No encontro, Bolsonaro falou num suposto risco de instabilidade no País respaldados por suas teorias. “Sei que os senhores querem estabilidade democrática e ela só será conseguida com eleições transparentes”, afirmou. “Queremos corrigir falhas, transparências, queremos democracia de verdade”, acrescentou.
Aos presentes, Bolsonaro alegou que a desconfiança dos brasileiros com o sistema eleitoral tem se avolumado. “Sistema eleitoral é completamente vulnerável”, declarou. Na verdade, as pesquisas indicam que a maioria da população confia nas urnas eletrônicas. Em maio deste ano, o DataFolha mostrou que 73% dos brasileiros apoiam o uso da urna do TSE nas eleições.

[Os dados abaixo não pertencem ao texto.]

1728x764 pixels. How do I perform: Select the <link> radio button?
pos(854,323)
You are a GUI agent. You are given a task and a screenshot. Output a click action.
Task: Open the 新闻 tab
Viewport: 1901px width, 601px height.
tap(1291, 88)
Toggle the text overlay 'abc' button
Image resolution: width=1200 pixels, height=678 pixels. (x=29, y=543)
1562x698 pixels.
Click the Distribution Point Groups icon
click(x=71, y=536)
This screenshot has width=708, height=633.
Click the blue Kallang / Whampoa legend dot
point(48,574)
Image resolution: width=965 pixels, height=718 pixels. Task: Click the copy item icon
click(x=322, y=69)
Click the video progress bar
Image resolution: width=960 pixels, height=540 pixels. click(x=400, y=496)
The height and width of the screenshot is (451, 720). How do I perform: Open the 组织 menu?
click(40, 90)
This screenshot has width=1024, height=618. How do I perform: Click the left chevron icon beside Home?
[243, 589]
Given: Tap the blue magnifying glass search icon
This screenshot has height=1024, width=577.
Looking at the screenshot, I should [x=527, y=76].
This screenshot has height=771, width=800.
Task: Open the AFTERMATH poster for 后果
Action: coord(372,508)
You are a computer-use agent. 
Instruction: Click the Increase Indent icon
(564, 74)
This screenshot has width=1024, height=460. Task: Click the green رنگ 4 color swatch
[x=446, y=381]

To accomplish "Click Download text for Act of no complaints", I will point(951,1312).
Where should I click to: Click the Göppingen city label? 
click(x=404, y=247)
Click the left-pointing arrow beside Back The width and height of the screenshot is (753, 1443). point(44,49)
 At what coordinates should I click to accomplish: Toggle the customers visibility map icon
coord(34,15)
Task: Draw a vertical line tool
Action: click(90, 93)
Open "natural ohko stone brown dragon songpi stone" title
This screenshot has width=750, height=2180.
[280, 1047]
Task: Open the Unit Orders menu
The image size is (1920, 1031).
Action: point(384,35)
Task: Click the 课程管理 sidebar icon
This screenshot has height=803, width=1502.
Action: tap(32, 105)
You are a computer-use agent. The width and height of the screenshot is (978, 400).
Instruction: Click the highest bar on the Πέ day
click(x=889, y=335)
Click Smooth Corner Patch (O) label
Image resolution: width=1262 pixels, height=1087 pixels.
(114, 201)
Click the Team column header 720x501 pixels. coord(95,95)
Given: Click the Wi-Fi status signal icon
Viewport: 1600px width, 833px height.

Em seguida, saiu em defesa das propostas das Forças Armadas para as eleições, já negadas pelo Tribunal Superior Eleitoral. “Estancam possibilidade de manipulação de números”, justificou o chefe do Executivo, que lembrou ter proposto o voto impresso para o Congresso. O projeto foi rejeitado pelo Congresso Nacional.
Na apresentação, o presidente citou nominalmente os ministros do TSE Edson Fachin, atual presidente da Corte, e Alexandre de Moraes, que assume o cargo em agosto. O ex-presidente do tribunal, Luis Roberto Barroso também foi atacado por Bolsonaro. Segundo Bolsonaro, Fachin garantiu o direito do petista Luiz Inácio Lula da Silva de disputar as eleições porque quer elegê-lo. Na verdade, o petista teve processos anulados pelo Supremo Tribunal Federal, passando a ter condições de disputar uma eleição.
Bolsonaro chegou a exibir trecho de um vídeo com voto do ministro Alexandre de Moraes avisando que não toleraria ataques às urnas nas eleições deste ano e que os políticos correriam o risco de serem cassados e até mesmo presos. O presidente lembrou que Barroso foi advogado do terrorista Cesare Battisti.
O presidente voltou a citar vídeos que circularam durante o dia de votação em 2018 cujas denúncias de falha nas urnas nunca foram comprovados. Bolsonaro contou que eleitores relatavam apertar 17 na urna eletrônica, mas aparecia o 13 do PT. O deputado estadual do Paraná Fernando Francischini (União Brasil-PR) foi condenado por divulgar essas mesmas informações falsas sobre as urnas naquele ano. A condenação chegou a ser suspensa por liminar do ministro Nunes Marques, indicado por Bolsonaro para o Supremo Tribunal Federal. Mas a Segunda Turma do STF derrubou a decisão, mantendo a cassação do deputado bolsonarista.
Ao final da exposição, não houve aplausos. Os embaixadores saíram em silêncio. Um grupo, porém, pediu para tirar foto com o presidente.